The IPC UNEX CEN measurement is end to end: from posting in the origin country, to delivery to the final addressee in the destination country. This includes the postal operation’s time for collection in the origin country, sorting, international transportation, and processing and delivery in the destination country. All posts, as origin and/or destination, were affected by national restrictions put in place to fight the Covid-19 pandemic, at domestic sorting, collection or delivery level due to staff shortages.

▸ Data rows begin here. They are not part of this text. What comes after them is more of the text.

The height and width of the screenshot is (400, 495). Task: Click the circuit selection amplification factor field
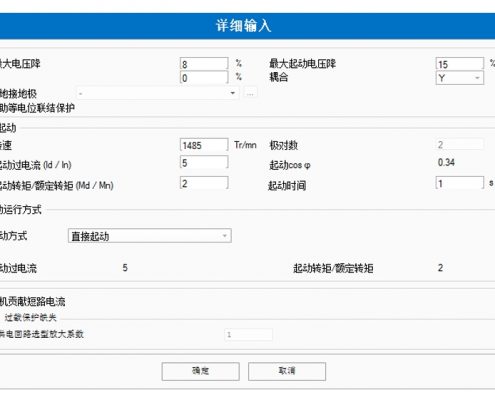[248, 334]
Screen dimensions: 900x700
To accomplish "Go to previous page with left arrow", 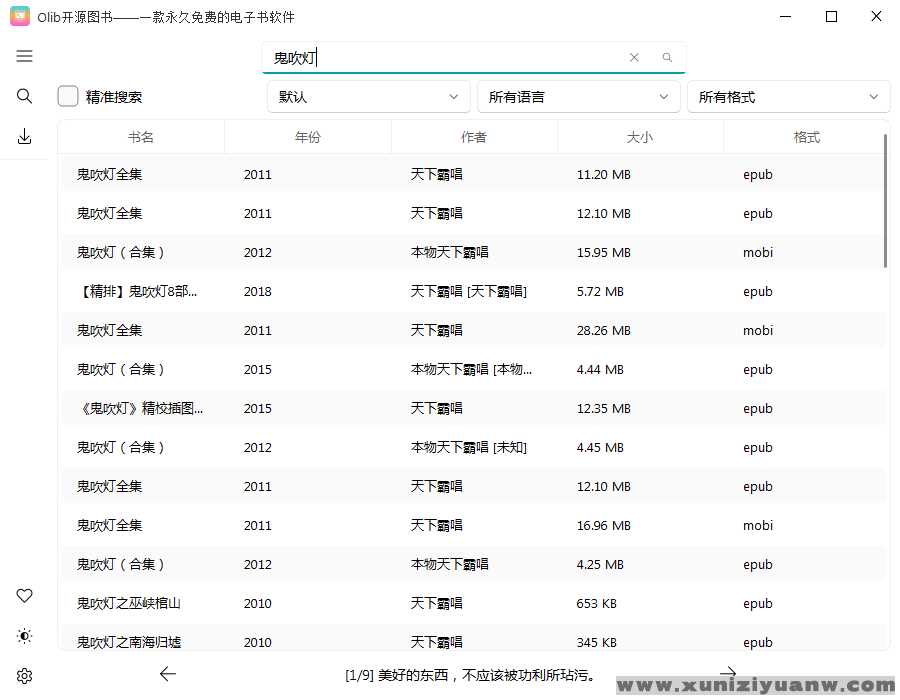I will tap(168, 674).

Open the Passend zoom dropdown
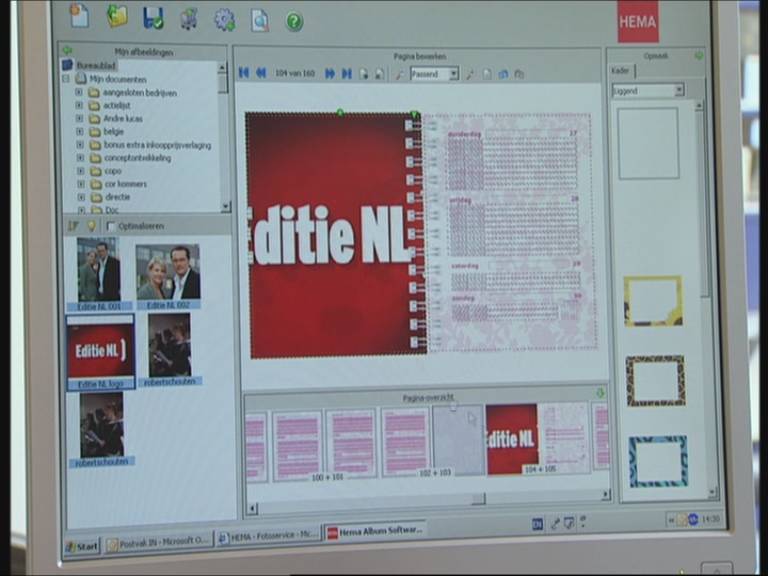pos(452,74)
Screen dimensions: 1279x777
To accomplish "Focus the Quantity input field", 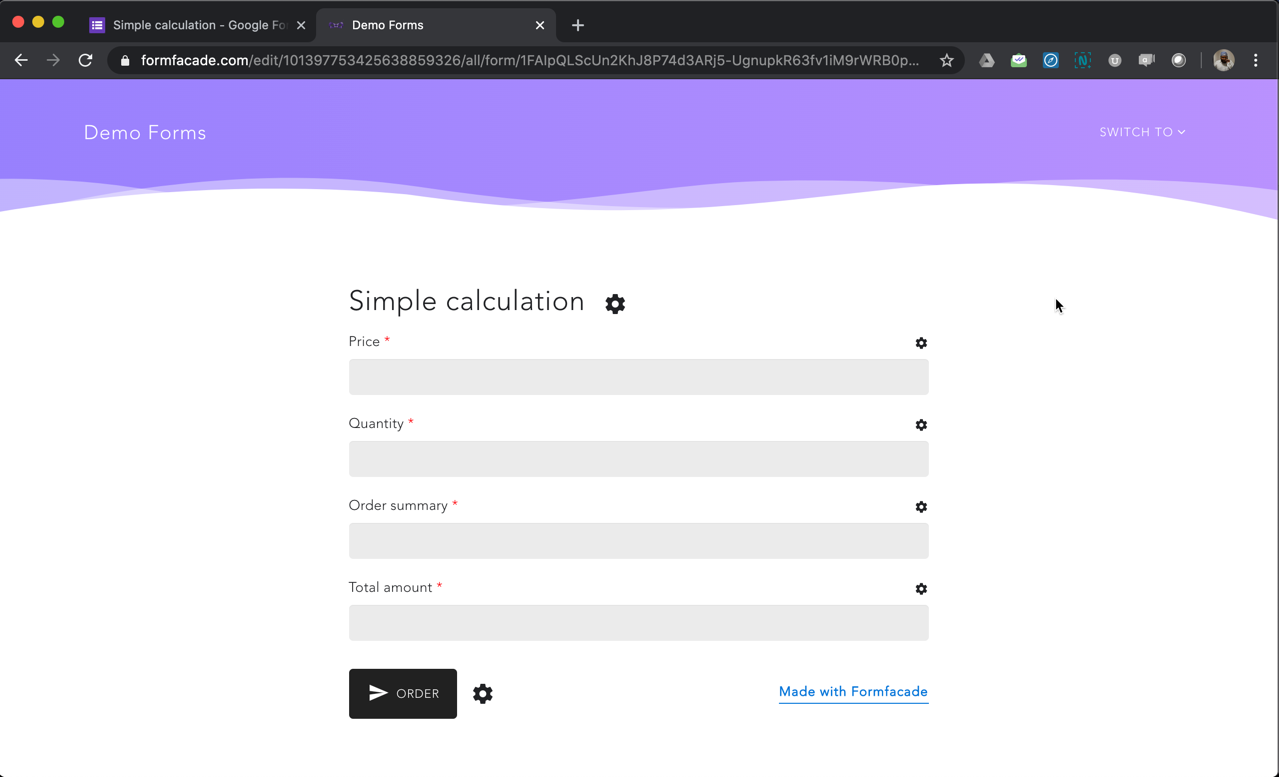I will 638,459.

Due to the end-to-end nature of the measurement, the challenges encountered in the posts affected their postal partners and vice versa.
The time for transportation was also heavily affected by major international transport disruption, in particular the drastic reduction in air transport capacity and capability in Europe, requiring solutions and adjustments almost daily, such as shifting to road or sea transport, using transit countries or finding freight space on the remaining active air connections.
Nevertheless, the 2020 results show that posts still managed to deliver more than half of the mail in three days (speed indicator) and almost four-fifths in five days (reliability indicator).
The results for 2020 in the UNEX CEN module are based on a total of 80,000 test letters sent and received by 900 volunteers spread across 32 countries – the 27 EU member states together with Iceland, Norway, Serbia, Switzerland and the UK. Overall, 802 country-to-country flows were measured.